Tuesday, February 5, 2019

At Least Twice as Many Russians Now Living in Poverty than Moscow Suggests, Gontmakher Says


Paul Goble

            Staunton, February 5 – In May 2018, Vladimir Putin said his goal was to reduce the number of people living in poverty by 2024, a worthy goal to be sure but one almost impossible to achieve because of the difficulties of providing everyone with a decent income and because the state and the society understand poverty differently, Yevgeny Gontmakher says.

            Even if everyone agrees on the goal, the Moscow economist and commentator says, there are difficulties in establishing the necessary metrics and in collecting the data needed to see where Russians are at any particular point (mk.ru/economics/2019/02/05/arifmetika-rossiyskoy-bednosti-oficialnoe-chislo-nishhikh-zanizheno-v-dva-raza.html).

            But even if these metrics and this effective measurement are in place, Gontmakher points out, “the state and the population understand what poverty is in completely different ways.” Moscow came up with a state definition in 1991 when Gorbachev introduced the concept of a minimum consumer budget. Under its terms, about 15 percent of all Russians were poor.

            A year later, after the disintegration of the USSR, that share jumped to more than 50 percent; and so Yeltsin changed the poverty line, introducing complexities that had the effect of allowing the government to say that far fewer people were poor than in fact were, the economist continues. That tradition has continued under Putin.

            With the new definition of poverty in place, Moscow overnight was able to reduce the number of poor people it said Russia had by 50 percent.
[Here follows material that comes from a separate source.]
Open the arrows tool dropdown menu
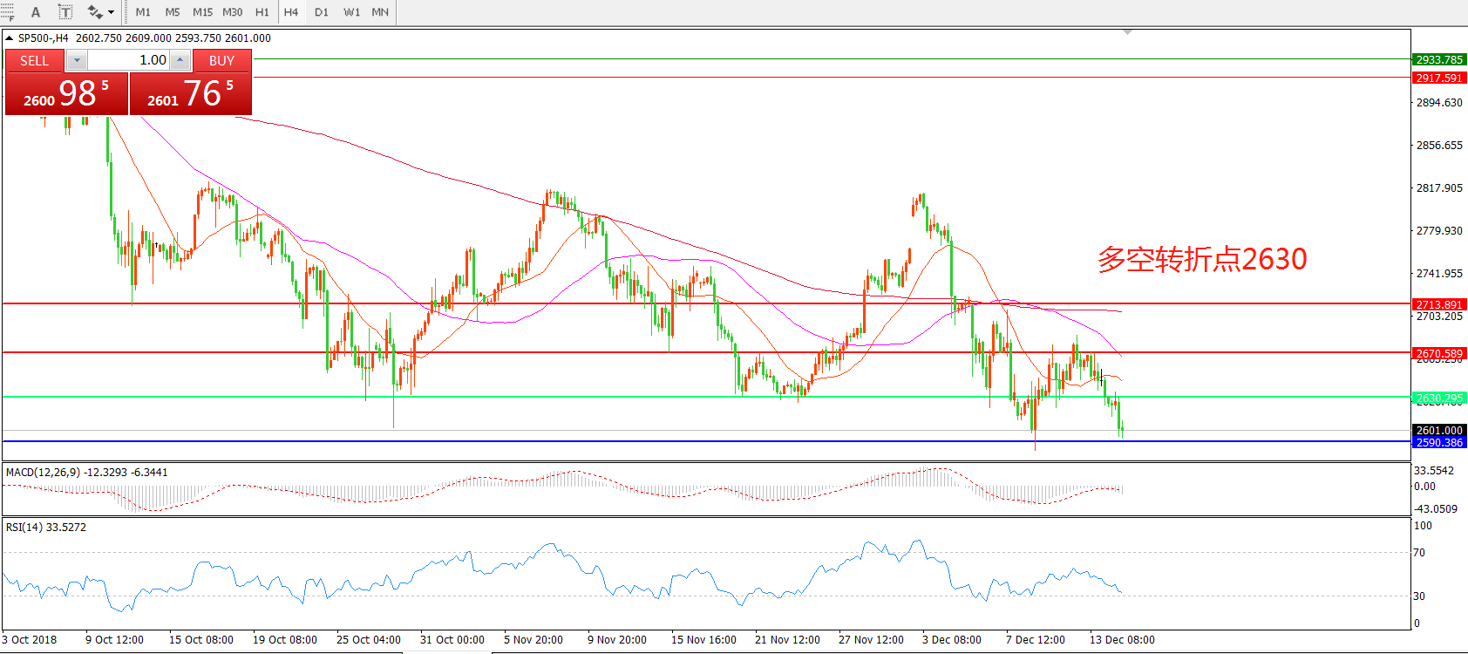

Unfortunately, this kind of playing with definitions by state officials has remained the dominant Russian approach. If one used the 1991 definition now, about 25 percent of Russians would be classed as poor.

            But that figure, twice as high as the one Kremlin officials announce, is still too low because Russians’ understanding of what they need not to be poor has changed over time. What would have been viewed as a worthy life 40 years ago would now be seen by most as the direst form of poverty.

            The European Statistical Agency is one of the institutions that has tried to come up with a modern definition of well-being. It says that nine material “goods” are to be considered the normal basis for a life above poverty. These include eating meat every day, having a car, television, telephone, the chance to take a week-long vacation and savings to pay for the unexpected.

            The Russian state statistical agency refuses to use such a measure of well-being and hence of poverty because if it did the share of Russians who would be classified as poor would skyrocket.  It would be “much higher than 25 percent” and thus an embarrassment to the powers that be, Gontmakher says.

            Polls confirm that: 50 percent of parents say they have financial problems, only 36 percent have savings, 40 percent of the population doesn’t have enough to pay for food and clothing, and 70 percent of Russian families now live on the edge of financial disaster. And what is especially worrisome, only a third of Russians have funds to invest in their future, gain access to medical care, and take part in cultural life.

            Russians with such problems see themselves not as living but as surviving.  And their ideas about poverty are fundamentally different than those dreamed up by better-off bureaucrats, the economist says.  Poverty in modern countries must be defined not by officials but by a consensus of the population.

            Consequently, Gontmakher says, “attempts of the current Russian government in its running after ‘optimization’ and ‘improvement’ in the methods of defining poverty are condemned in the best case to a lack of understanding by society” which has its own ideas about what poverty means at any particular time. 

            It is time for everyone in the government and outside it to understand, the economist and frequent critic of the powers that be says,  that “Russian social policy can become genuinely effective only when it becomes part of a democratic process.” Anything else is playing at arithmetic games which fool no one.